In Scotland the accidents arising from machinery were 237, of which 58 happened to men, and 179 to females; while there were only 10 accidents not arising from machinery. There is an increase in the numbers who have suffered amputations, as well as those who have met with minor accidents; but the difference is accounted for by the greater number of hands employed during the last half year of 1858. There is only one fatal accident. According to the reports of the Sub-Inspectors of the Western Districts of Scotland, some cotton mills which stopped in 1857 have not yet resumed work, while the fancy printing trade has been dull throughout the year. The latest reports received by Sir John Kincaid of the Eastern Division state that at Dundee and Arbroath several mills are standing, owing to recent bankruptcies and other causes; and that in some others, which are professedly working full time, a good deal of the machinery is unemployed; that this state of matters is very much to be attributed to over-production, to the deficiency in the usual supplies of flax from the Baltic, and to the consequent high prices of the raw material. The number of persons usually employed in the mills was on the decrease, and, in fact, there was a movement among the flax spinners to reduce the working to forty-two hours per week while the depression continues. In the woolen districts, on the other hand, particularly in the manufacture of tweeds, a branch of trade which is every day increasing, there had been great activity at Hawick, Galashiels, Selkirk, &c.—every department being in full operation, except that of hand-loom weaving, which, from the increase in the number of power-looms, is gradually on the decline, and will soon altogether cease.

Sir John Kincaid gives the following tabular statement respecting the changes which have taken place in the chief branches of Scotch manufactures in the course of 20 years, between 1835 and 1857:

Cotton in all
its branches.

A notice of the two other reports I delay for another letter especially as the report of Mr. Robert Baker contains matters of interest to industrialists everywhere.

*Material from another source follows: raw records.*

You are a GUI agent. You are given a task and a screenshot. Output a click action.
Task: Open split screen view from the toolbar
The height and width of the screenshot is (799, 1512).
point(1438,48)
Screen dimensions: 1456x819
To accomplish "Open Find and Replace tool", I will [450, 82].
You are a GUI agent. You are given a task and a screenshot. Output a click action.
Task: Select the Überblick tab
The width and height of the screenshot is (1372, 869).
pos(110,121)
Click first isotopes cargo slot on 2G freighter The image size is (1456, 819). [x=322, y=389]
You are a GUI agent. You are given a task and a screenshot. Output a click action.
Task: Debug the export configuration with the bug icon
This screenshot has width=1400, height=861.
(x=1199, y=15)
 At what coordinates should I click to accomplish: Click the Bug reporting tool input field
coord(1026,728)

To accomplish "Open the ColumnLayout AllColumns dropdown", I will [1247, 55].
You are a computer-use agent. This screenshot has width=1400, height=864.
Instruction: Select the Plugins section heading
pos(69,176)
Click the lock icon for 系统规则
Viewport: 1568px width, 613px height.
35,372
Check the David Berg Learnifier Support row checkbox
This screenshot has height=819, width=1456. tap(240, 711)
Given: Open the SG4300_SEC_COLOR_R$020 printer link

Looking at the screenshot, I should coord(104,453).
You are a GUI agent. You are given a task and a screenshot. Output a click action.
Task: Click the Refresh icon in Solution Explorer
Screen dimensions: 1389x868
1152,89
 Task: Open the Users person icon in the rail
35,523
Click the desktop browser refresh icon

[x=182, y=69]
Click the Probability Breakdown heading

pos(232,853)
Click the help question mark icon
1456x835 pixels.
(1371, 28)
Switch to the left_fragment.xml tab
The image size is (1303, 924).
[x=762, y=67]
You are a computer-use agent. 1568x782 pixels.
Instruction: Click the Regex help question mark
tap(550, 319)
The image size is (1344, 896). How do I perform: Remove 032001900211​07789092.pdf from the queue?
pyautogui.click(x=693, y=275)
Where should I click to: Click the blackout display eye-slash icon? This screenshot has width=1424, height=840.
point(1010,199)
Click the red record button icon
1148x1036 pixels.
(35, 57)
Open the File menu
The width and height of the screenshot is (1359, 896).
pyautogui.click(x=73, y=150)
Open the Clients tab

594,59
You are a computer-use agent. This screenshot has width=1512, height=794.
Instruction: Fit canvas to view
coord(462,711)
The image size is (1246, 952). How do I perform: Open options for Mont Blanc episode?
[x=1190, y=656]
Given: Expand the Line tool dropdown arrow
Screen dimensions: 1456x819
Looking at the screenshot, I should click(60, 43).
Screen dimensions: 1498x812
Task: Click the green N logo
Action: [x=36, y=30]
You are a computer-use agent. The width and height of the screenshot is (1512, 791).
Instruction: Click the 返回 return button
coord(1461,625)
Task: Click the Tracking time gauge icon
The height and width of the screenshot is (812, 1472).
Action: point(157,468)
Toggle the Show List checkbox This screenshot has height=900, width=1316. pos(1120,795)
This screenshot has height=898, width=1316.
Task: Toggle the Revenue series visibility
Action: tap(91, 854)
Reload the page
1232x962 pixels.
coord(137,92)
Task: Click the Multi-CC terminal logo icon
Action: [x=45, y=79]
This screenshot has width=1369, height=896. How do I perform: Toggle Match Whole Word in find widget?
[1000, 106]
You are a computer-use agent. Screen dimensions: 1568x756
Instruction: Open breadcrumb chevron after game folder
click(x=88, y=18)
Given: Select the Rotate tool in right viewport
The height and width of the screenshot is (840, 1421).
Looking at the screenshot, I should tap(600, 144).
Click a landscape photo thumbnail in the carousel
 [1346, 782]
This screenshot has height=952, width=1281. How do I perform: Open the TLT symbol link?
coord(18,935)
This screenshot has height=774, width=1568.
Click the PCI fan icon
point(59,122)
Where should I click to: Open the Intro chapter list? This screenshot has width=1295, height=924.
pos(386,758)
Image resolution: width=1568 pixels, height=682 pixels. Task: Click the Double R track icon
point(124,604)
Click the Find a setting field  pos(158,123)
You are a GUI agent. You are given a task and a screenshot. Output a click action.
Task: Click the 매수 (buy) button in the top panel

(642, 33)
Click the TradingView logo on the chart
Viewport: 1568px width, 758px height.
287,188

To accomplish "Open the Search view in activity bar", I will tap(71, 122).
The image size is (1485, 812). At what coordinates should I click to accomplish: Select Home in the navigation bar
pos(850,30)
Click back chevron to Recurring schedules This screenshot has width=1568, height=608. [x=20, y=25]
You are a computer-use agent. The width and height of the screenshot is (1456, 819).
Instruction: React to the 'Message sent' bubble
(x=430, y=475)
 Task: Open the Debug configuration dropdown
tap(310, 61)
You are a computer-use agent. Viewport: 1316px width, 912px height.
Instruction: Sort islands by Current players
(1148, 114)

Written on February 25, 1859
First published in the New-York Daily Tribune, No. 5584, March 15, 1859;
reprinted in the New-York Semi-Weekly Tribune, No. 1441, March 18, 1859
Reproduced from the New-York Daily Tribune


[a] Reports of the Inspectors of Factories to Her Majesty's Principal Secretary of State for the Home Department for the Half Year ending 31st October 1858.—Ed.

[b] Th. Carlyle, Past and Present, Book III, Chapter 2.—Ed.

[c] "Report of Leonard Horner, Inspector of Factories, for the Half Year ended the 31st October 1858."—Ed.

[d] "Report of Sir John Kincaid, Inspector of Factories, for the Half Year ending the 31st October 1858."—Ed.

[168] The reference is to the Act to Regulate the Labour of Children and Young Persons in the Mills and Factories of the United Kingdom (1833) and the Act to Amend the Laws Relating to Labour in Factories (1844) on the employment of children, juveniles and women in the English textile industry.

Under the 1833 law the working day for children from nine to thirteen years of age was nine hours (48-hour week). Juveniles from fourteen to eighteen worked twelve hours a day (69-hour week). Children from nine to thirteen years of age had to attend school (two hours a day).

The 1844 law forbade the employment of children under eight years of age and introduced for children from eight to thirteen years a half-shift work (six and a half hours a day). It restricted for the first time the working day for women: it was the same as for juveniles under the 1833 law.